CAEs of interest: CAEs were flagged if the report fell under the system organ class (SOC) of cardiac disorders (SOC: 10007541) as defined by the Medical Dictionary for Regulatory Activities (MedDRA). Each CAE associated with ADCs of interest required at least three associated events.
Data Analysis: We used four metrics in our study: reporting odds ratio (ROR), proportional reporting ratio (PRR), information component (IC), and Empirical Bayes Geometric Mean (EGBM), all derived from a 2x2 contingency table. An adverse effect was considered statistically significant if all four metrics were positive. We used Fisher's Exact Test to assess statistical associations at two-tailed threshold of p <0.05. All data analysis was conducted using R version 4.4.1.
Results:
Descriptive Analysis:
CAEs constituted 3.2% (N = 46) of total AEs for gemtuzumab, 2.0% (N = 122) for polatuzumab, 0.96% (N = 12) for inotuzumab, and 1.3% (N = 32) for belantamab, all with sufficient sample sizes for further analysis. For loncastuximab, CAEs made up 3.0% (N = 5) of total AEs, but the sample size was too small for disproportionality analysis, resulting in its exclusion.

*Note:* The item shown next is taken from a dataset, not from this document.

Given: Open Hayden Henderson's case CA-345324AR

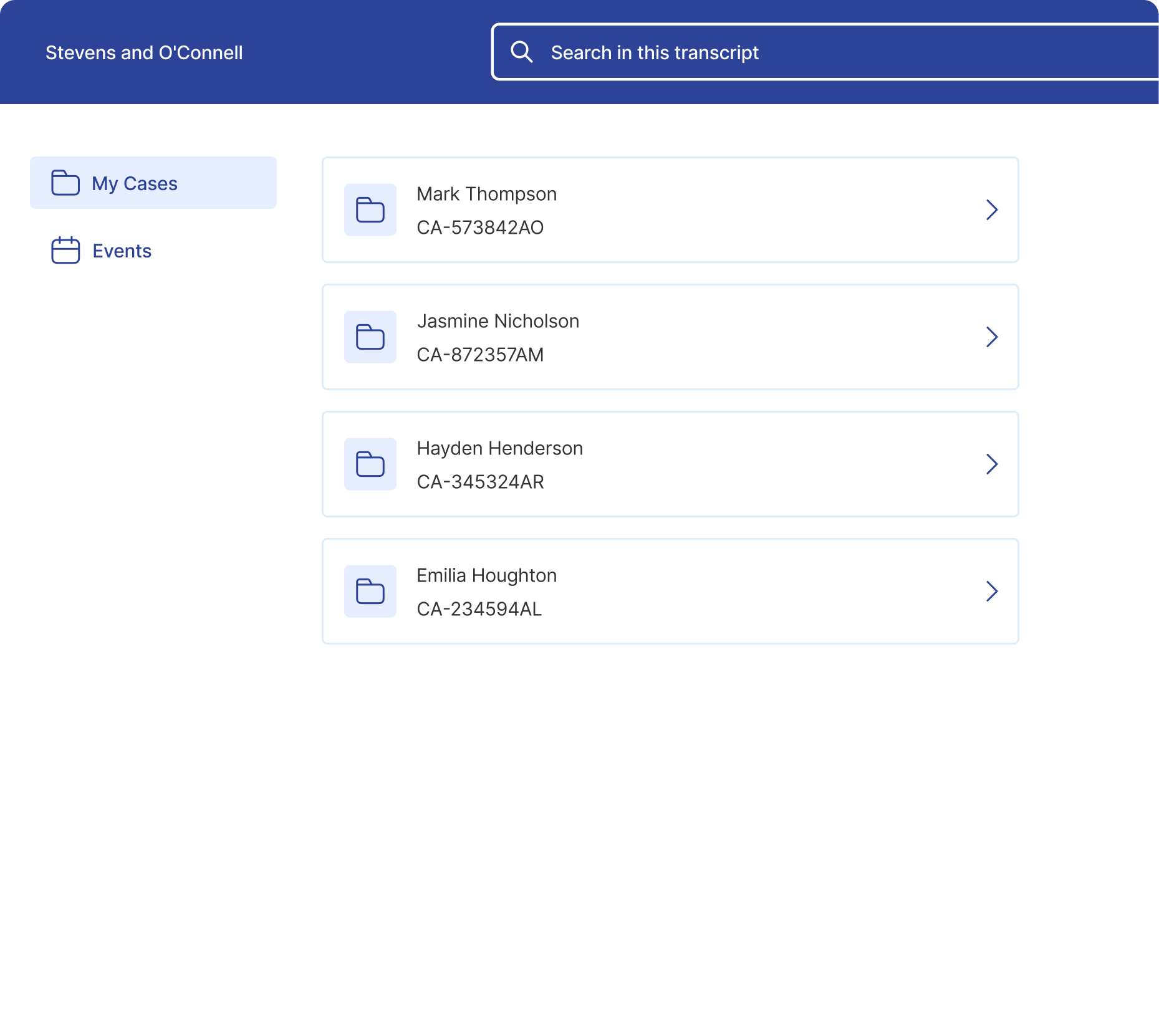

The most common indication for gemtuzumab in patients with CAEs was acute myeloid leukemia (N = 26, 76%). For inotuzumab, it was acute lymphocytic leukemia (N = 9, 90%). Polatuzumab (N = 73, 61%) and loncastuximab (N = 4, 80%) were primarily used for diffuse large B-cell lymphoma (DLBCL) in patients with CAEs. The main indication for belantamab in patients with CAEs was plasma cell myeloma (N = 24, 77%).
Disproportionality Analysis:
Cumulative CAEs associated with any of the five drugs were not disproportionately increased compared to non-cardiac AEs. However, individual CAEs showed positive signals with some of the ADCs.

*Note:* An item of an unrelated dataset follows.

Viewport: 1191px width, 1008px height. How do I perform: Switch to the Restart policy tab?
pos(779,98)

For gemtuzumab, signals emerged in cardiotoxicity (ROR: 8.91, 3.99-19.89), cardiomyopathy (ROR: 7.73, 2.89-20.65), ventricular dysfunction (ROR: 78.42, 24.95-246.43), myocardial ischaemia (ROR: 19.39, 6.23-60.38), and tachycardia (ROR: 4.54, 1.46- 14.10).
Polatuzumab indicated signals in atrial tachycardia (ROR: 30.96, 16.40-58.48), ventricular tachycardia (ROR: 4.53, 1.88-10.92), and left ventricular failure (ROR: 10.42, 3.88-28.00). Cardiomyopathy did not meet our criteria for statistical significance as it only showed positive ROR (2.41, 1.00-5.80) and PRR values.
Inotuzumab was significantly associated with cardiotoxicity (ROR: 5.43, 2.43-12.09) across all four metrics. Only atrial fibrillation and acute myocardial infarction met sample size requirements for belantamab, but neither of these were statistically significant by our disproportionality analysis metrics.
Conclusion: Our analysis identifies some of the CAEs associated with newer ADCs based on the post-marketing reports from the FAERS database. Given the limited exploration in the trial data, there is a broader question of establishing causation between ADCs and CAEs. Findings of our analysis support the need for further post-marketing surveillance and potential inclusion of significant CAEs to the drug labels.
No relevant conflicts of interest to declare.